Iterating over variable-length sequences

Mar 19, 2014

RNNs using the TIMIT dataset

Lately I’ve been working on enabling Pylearn2 to iterate over variable-length sequences. In this post, I’ll discuss my progress so far.

The problem

Some types of models (such as convolutional or recurrent neural nets) naturally deal with variable-length inputs. Unfortunately, for the moment, this type of input is not well supported in Pylearn2: all Space subclasses expect the data to be a tensor whose first dimension is the batch axis and whose other dimensions are of fixed size. This means a sequence of fixed-sized elements cannot be stored in those spaces, because all time steps of the sequence would be considered as separate examples.

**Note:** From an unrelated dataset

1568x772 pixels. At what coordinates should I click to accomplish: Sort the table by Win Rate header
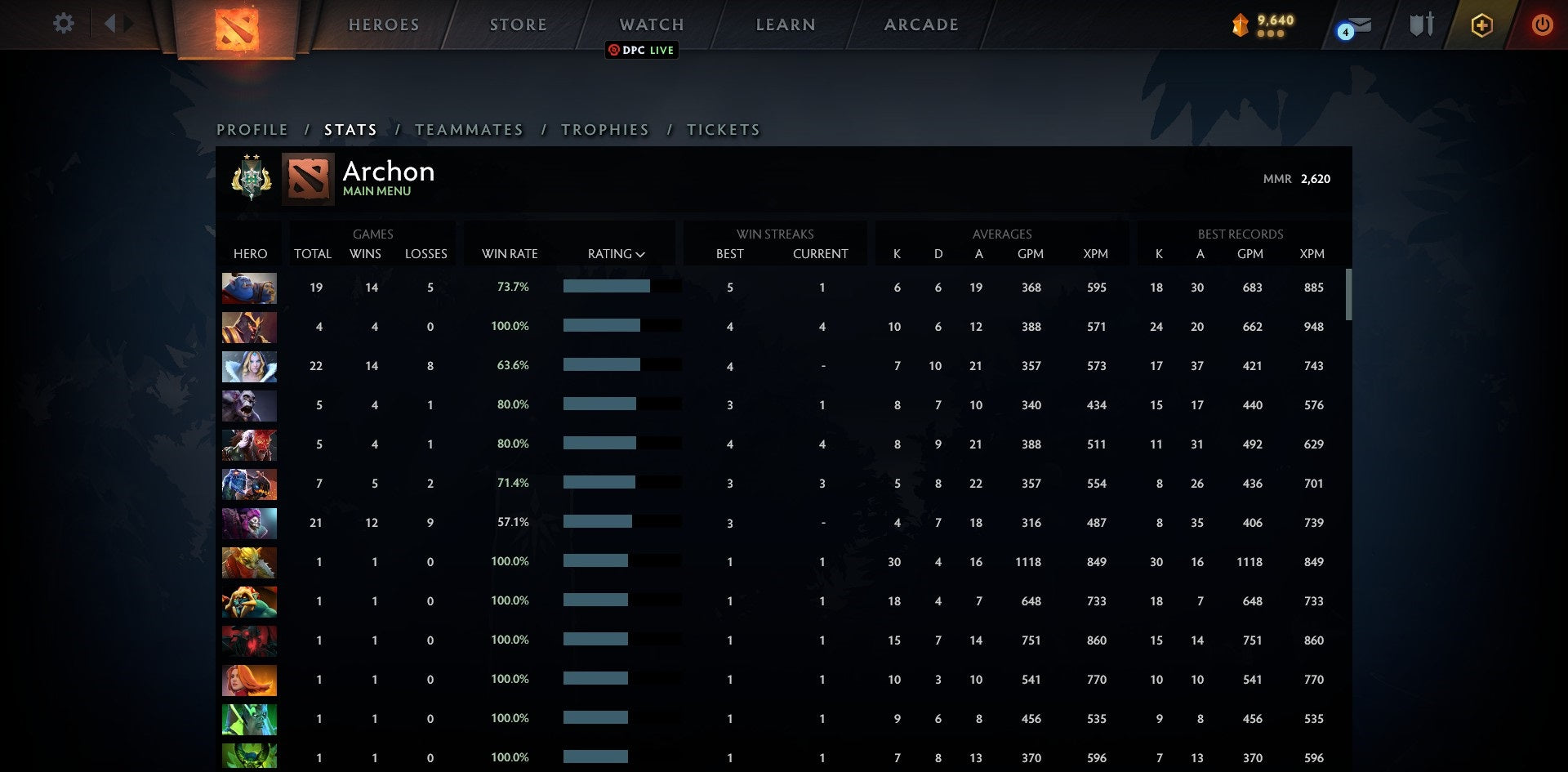510,254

Even more fundamentally, there is no straightforward way to represent data structures containing variable-length elements in Theano. This means even if we solve the Space problem in Pylearn2, we’re limited to batches of size 1 unless some TypedList data structure is implemented in Theano.

New spaces

I wrote two new Space subclasses (VectorSequenceSpace and IndexSequenceSpace) to deal with variable-length sequences. They’re very similar to the corresponding VectorSpace and IndexSpace, with few key differences:

Because of Theano restrictions, an object in living in a *SequenceSpace is considered to represent a single example, unlike e.g. VectorSpace, which considers objects as batches of examples.
A *SequenceSpace expects objects living in its space to be matrices whose first dimension is time and whose second dimension represent a fixed-sized state, e.g. a features vector.
In order to enforce the fact that we’re dealing with a single example, it is impossible to convert a *SequenceSpace into a *Space. Doing otherwise would give rise to confusing behaviour: by going from a VectorSequenceSpace to a VectorSpace, suddenly every time step of the sequence is considered as a separate example. The only conversion allowed is from an IndexSequenceSpace to a VectorSequenceSpace.
Some methods such as get_total_dimension() don’t make sense when dealing with variable-length sequences and are not implemented.

New TIMIT wrapper

I also wrote a new TIMIT wrapper called TIMITSequences, which uses VectorSequenceSpace and IndexSequenceSpace to represent its data. Iterating over this dataset returns whole sequences. These sequences are segmented in frames of frame_length and form matrices whose first dimension is time and whose second dimension is what a sliding window of this length sees as it’s passing through the sequence.

As a proof-of-concept, I also wrote a toy RNN model (which you can find here) to train on this dataset. I haven’t had time to play with it a lot, but I hope to find time to do so this week and next week and present some results in another blog post.